─── EXCERPTED PASSAGE
FIG. 5 depicts the architecture of ALFA that exploits the rich semantic information of the underlying schemas represented as ontologies combined with model confidence for smart sample selection, label propagation, and blocking in accordance with one or more embodiments. Collectively, the sample selection, label propagation, and blocking ensure effective use of the labeling budget (and computer resources) by learning a high-quality schema alignment model in fewer AL iterations, according to one or more embodiments. Each active learning iteration is the process of proceeding through an active learning pipeline for training a model (e.g., classifier). Using a given two ontologies, there can be many iterations to train the machine learning model 234 to align the given two ontologies. One or more embodiments are configured to train the machine learning model 234 to accurately classify node/concept pairs as matching or non-matching for the two ontologies, thereby aligning the two ontologies. In one or more embodiments, the software code 150 can combine the two ontologies based on the node pairs classified as matching by the machine learning model 234, resulting in a large ontology that can be utilized by a natural language processor (NLP) to receive inquiries and answer questions.
──────
§ **SET PROBLEM**
In the passage on ontology alignment, what can use the large ontology formed by combining the two ontologies?
─── RAW DATA
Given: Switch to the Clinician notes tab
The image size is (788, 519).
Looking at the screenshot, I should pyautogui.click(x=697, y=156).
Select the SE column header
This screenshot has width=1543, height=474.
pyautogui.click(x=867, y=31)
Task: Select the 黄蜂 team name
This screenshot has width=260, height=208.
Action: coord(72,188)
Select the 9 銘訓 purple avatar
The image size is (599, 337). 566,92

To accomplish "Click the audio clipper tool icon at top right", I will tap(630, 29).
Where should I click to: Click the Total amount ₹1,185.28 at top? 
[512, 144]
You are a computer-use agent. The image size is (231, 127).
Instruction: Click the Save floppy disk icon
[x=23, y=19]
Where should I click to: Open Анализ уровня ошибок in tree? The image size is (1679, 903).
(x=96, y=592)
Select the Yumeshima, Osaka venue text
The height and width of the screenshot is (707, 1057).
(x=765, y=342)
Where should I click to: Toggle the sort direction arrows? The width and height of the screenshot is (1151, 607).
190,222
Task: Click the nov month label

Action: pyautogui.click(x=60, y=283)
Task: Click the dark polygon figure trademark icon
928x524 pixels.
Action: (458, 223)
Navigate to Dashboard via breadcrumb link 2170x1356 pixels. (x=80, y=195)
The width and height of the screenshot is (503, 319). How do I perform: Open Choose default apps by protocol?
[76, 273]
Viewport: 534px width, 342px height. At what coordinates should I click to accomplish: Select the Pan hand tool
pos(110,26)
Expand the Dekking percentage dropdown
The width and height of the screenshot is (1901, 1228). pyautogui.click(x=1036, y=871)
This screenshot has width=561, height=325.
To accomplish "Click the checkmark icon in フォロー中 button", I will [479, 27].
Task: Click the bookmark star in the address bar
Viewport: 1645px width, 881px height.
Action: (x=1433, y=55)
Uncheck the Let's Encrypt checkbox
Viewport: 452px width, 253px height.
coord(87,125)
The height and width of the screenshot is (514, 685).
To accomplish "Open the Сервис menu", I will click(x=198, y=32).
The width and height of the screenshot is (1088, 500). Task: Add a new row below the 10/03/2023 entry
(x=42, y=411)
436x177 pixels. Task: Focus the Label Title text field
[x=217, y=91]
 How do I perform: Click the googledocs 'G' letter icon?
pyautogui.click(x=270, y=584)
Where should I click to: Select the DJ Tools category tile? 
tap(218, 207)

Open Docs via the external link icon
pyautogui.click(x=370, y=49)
──────
§ **SOLUTION TO THE PROBLEM**
A natural language processor (NLP) can use it to receive inquiries and answer questions.